People commonly view Fitzgerald through the myths that grew up around his life and work. Like The Great Gatsby, a book everyone reads in high school as The Great American Novel, in 10th-grade teacher speak; and maybe This Side of Paradise, which tends to get written up as the purest novelistic distillation of the college experience. Then there’s the biographical tales of drink and excess, fortune won and fortune squandered, the crazy wife, a dystopian Camelot all around. And now we have the very-loosely adapted film version of Mr. Button’s saga, one which marries up Fitzgerald and the multiplex like the pages of the story itself were meant to be smeared with popcorn grease.

But if the sentiments expressed in his letters are any indication, the Fitzgerald who worked his ass off in Hollywood, who failed over and over again, who was humiliated many more times than that, would tell you that Benjamin Button the film is pure treacle. He’d probably then go off on a bender, but not before first giving you the pages of  “Crazy Sunday” — a Fitzgerald story that hardly anyone reads, and the ballsiest piece of Hollywood fiction ever written. If you want a Fitzgerald Tinseltown experience at the level of true art, go for “Crazy Sunday” — and it’s probably best not to make any plans for immediately afterward, as the yucks and the beer don’t flow so easily after you’ve set aside the story of 28-year-old continuity writer Joel Coles.

Fitzgerald wrote “Crazy Sunday” in 1932, when he was supposed to be working on an autobiographical piece about his return to Hollywood for his latest screenwriting venture. A lot of the big boys of American 20th-century literature took a turn out West. Hemingway and Faulkner made a decent go of it, but Fitzgerald managed just one screen credit — an adaptation of Erich Maria Remarque’s Three Comrades that was overhauled by the studio brass, resulting in a series of pleading, defensive letters from Fitzgerald that he was a good writer, no matter what anyone said. He was also good at making a spectacle of himself, as when he allegedly vomited in the MGM commissary upon seeing the cast of Tod Browning’s Freaks — an assortment of dwarves, pinheads, and bearded ladies — having a meal. But as he went deeper into his Hollywood career, parting with whole chunks of his self-esteem along the way, a stronger, braver artist emerged, as if Fitzgerald had shorn away those parts of the self that keep most people in check — like a sense of fear, for starters. Invited to a party given by hotshot producer Irving Thalberg and his wife, the famous actress Norma Shearer, Fitzgerald performed a woeful song about a dog to a room of professional entertainers. He was hooted and hissed at and poured into a cab in what could have been a real movieland comeuppance.

If only. Instead, the experience jump-started “Crazy Sunday,” a story with — you guessed it — a screenwriter who sings a drunken song at his boss’s party, and, additionally, some violent sex play and pretty creepy revenge tactics. It’s also a funny work—members of the psychiatric profession don’t fare too well here — which only amplifies the reality of its various horrors. Coles sings his song, somehow gets invited to another shindig with his boss’s wife, beds her — but only because she wants revenge on her husband for having an affair with her best friend — and, post-bedding, learns that the traveling husband’s plane crashed. Coles runs out the door saying that he’ll be back — although he never will — once he realizes that his lady friend only wants him to stay so that she can pretend her dead husband is still alive and screwing her over in a new way — psychologically, this time. What fun!

■ **Information shown**
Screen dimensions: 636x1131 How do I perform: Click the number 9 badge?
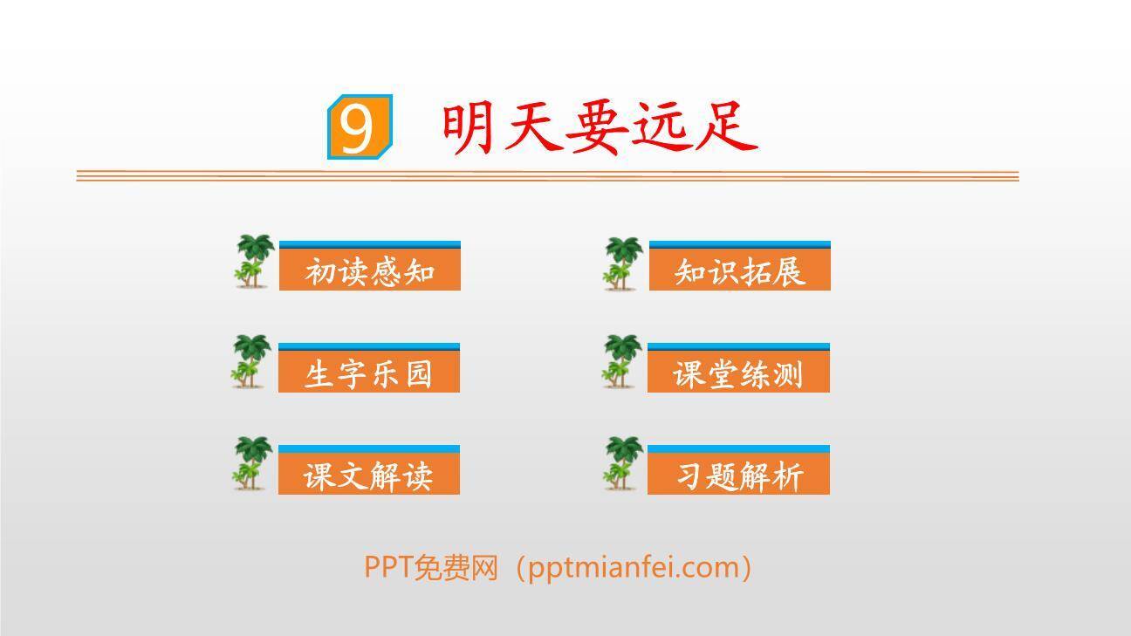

■ **Required work**
Transcribe everything from "But if the sentiments" down to "writer Joel Coles." in the Fitzgerald text above.

■ **Final result**
But if the sentiments expressed in his letters are any indication, the Fitzgerald who worked his ass off in Hollywood, who failed over and over again, who was humiliated many more times than that, would tell you that Benjamin Button the film is pure treacle. He’d probably then go off on a bender, but not before first giving you the pages of  “Crazy Sunday” — a Fitzgerald story that hardly anyone reads, and the ballsiest piece of Hollywood fiction ever written. If you want a Fitzgerald Tinseltown experience at the level of true art, go for “Crazy Sunday” — and it’s probably best not to make any plans for immediately afterward, as the yucks and the beer don’t flow so easily after you’ve set aside the story of 28-year-old continuity writer Joel Coles.